Assignment » Below are the records; extract from them the line containing "Open the Clip panel settings gear" to the line containing "Viewport: 1500px width, 761px", both lines included, exactly and with no pictures.
━━ Exercise material
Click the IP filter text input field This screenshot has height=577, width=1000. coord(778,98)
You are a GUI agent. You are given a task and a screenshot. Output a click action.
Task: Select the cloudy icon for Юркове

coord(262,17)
━━━━
━━ Exercise material
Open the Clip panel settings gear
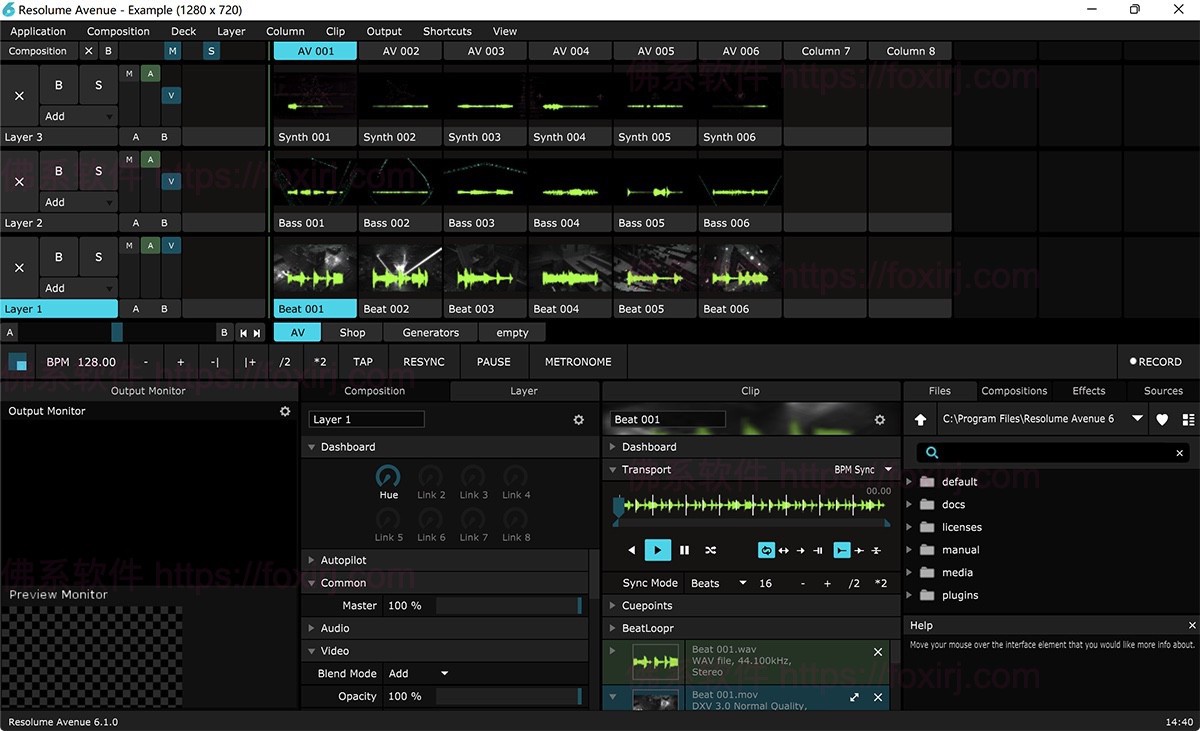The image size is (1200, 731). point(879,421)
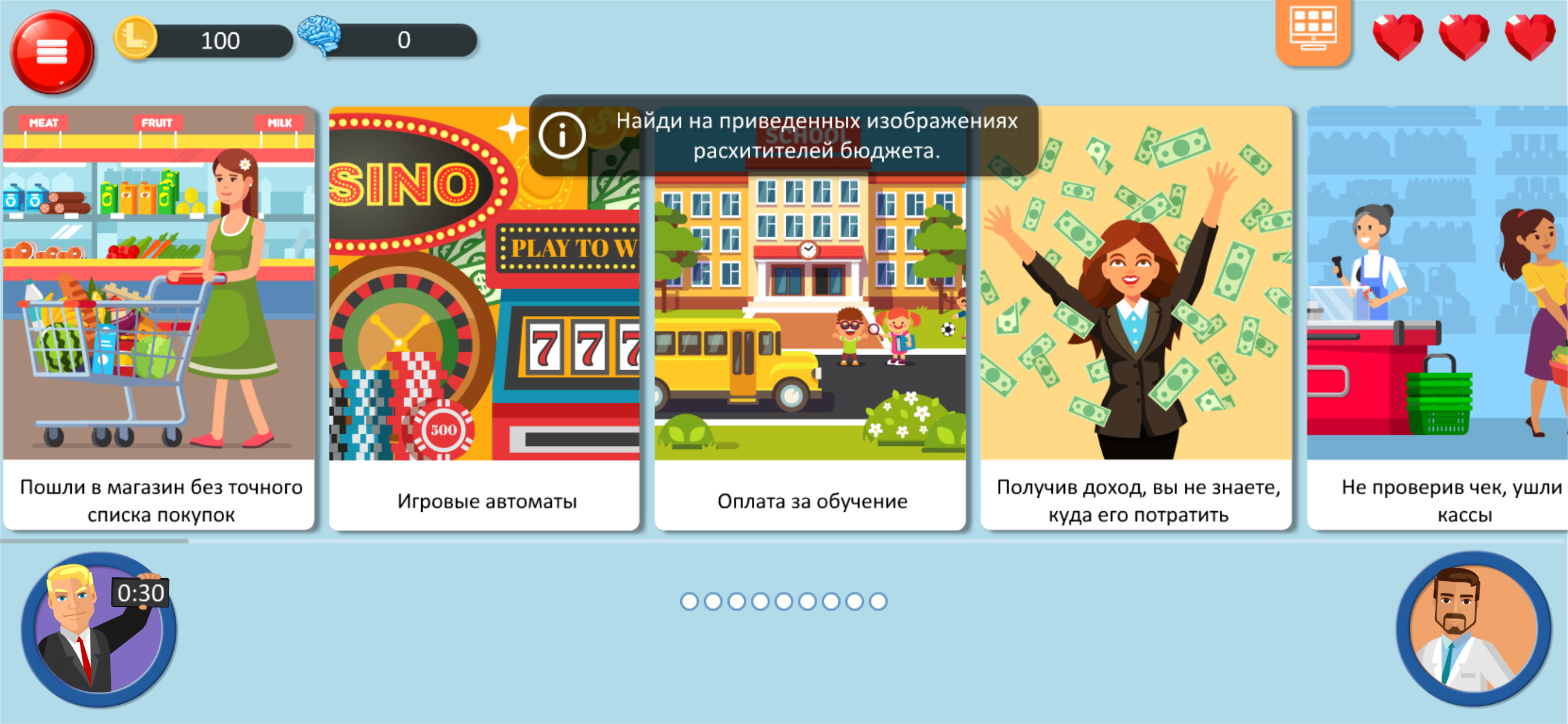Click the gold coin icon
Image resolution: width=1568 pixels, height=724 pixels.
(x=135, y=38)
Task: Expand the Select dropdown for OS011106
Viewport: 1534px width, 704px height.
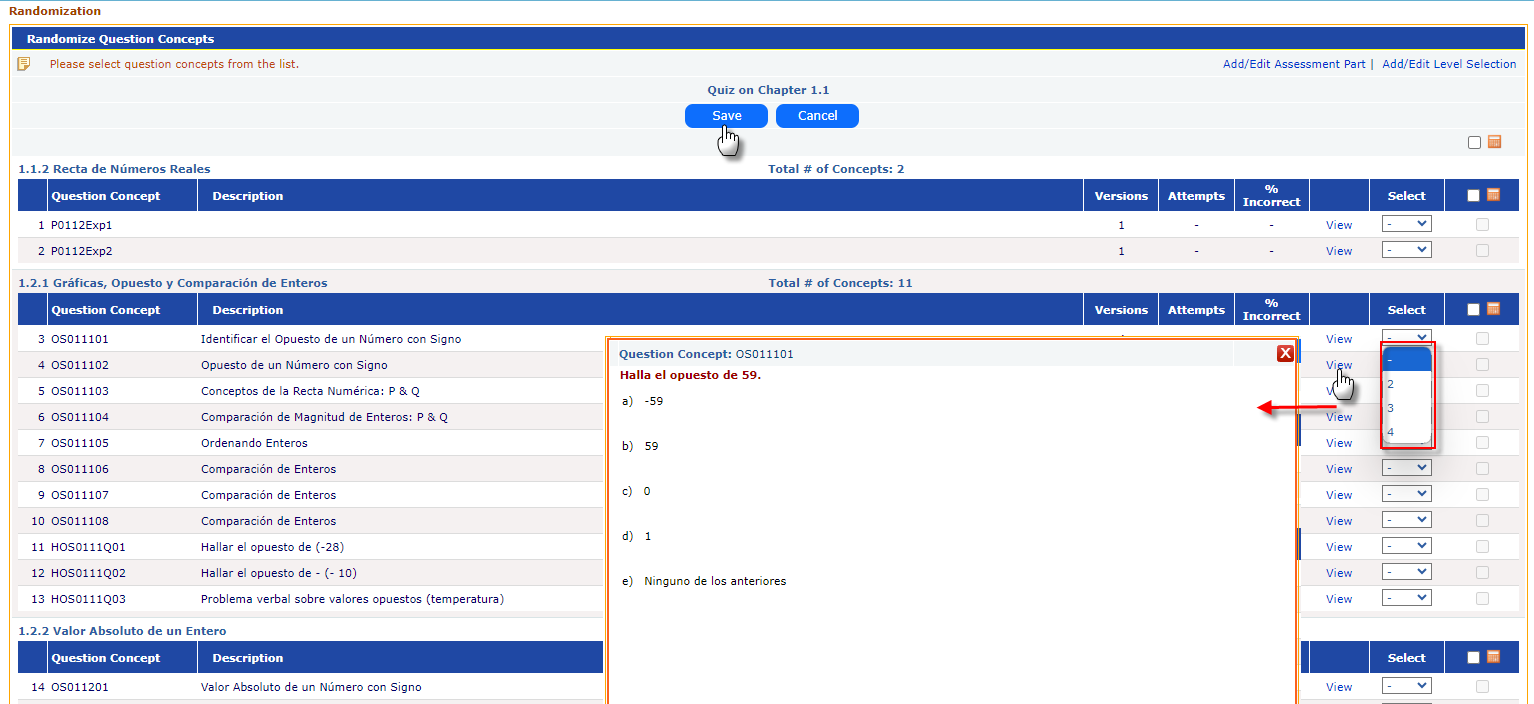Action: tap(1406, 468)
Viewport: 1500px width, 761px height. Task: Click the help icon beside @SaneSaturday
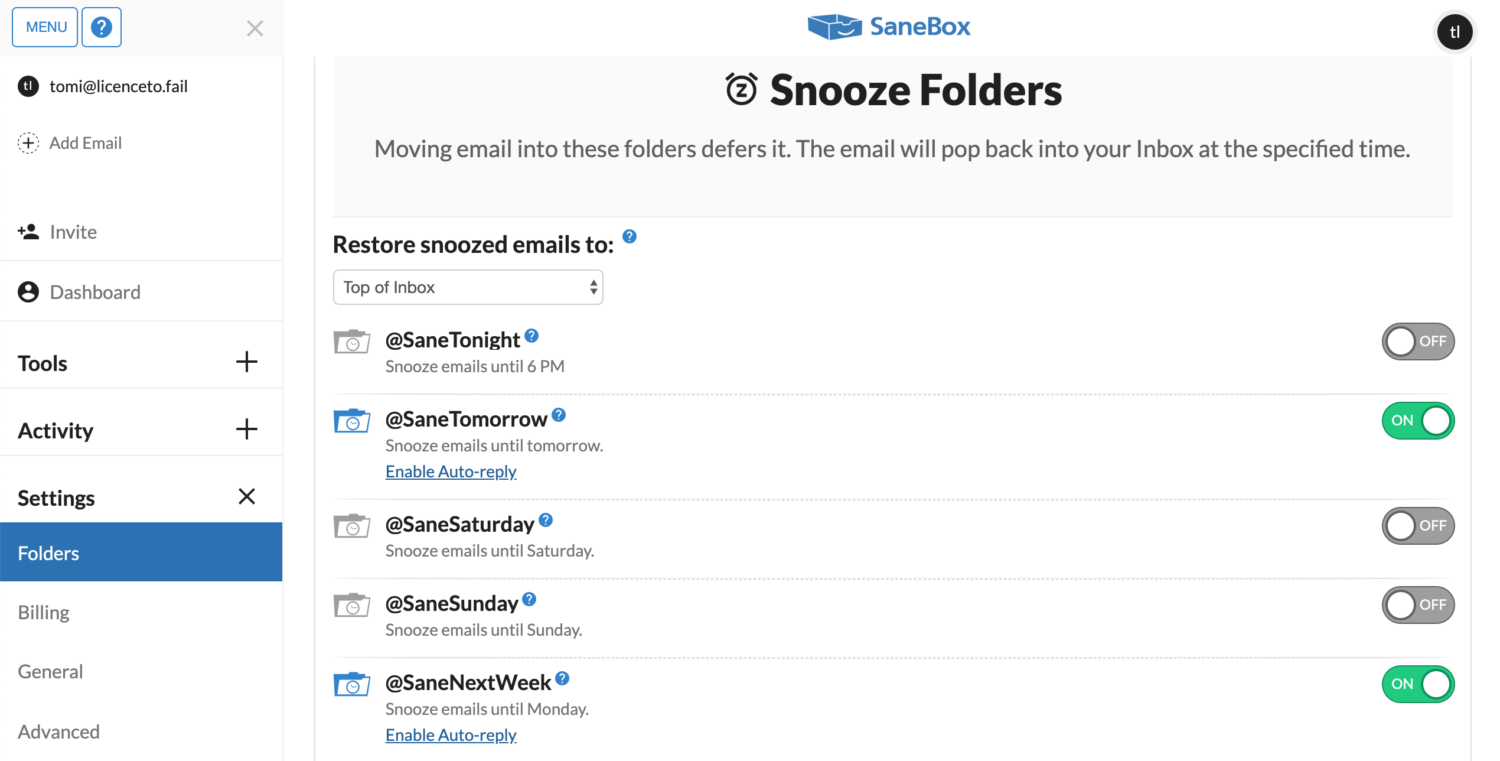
━━━━
Answer to this exercise »
Open the Clip panel settings gear
The image size is (1200, 731). point(879,421)
Click the gold coin icon
Image resolution: width=1568 pixels, height=724 pixels.
(x=135, y=38)
Task: Expand the Select dropdown for OS011106
Viewport: 1534px width, 704px height.
Action: tap(1406, 468)
Viewport: 1500px width, 761px height. Task: Click the help icon beside @SaneSaturday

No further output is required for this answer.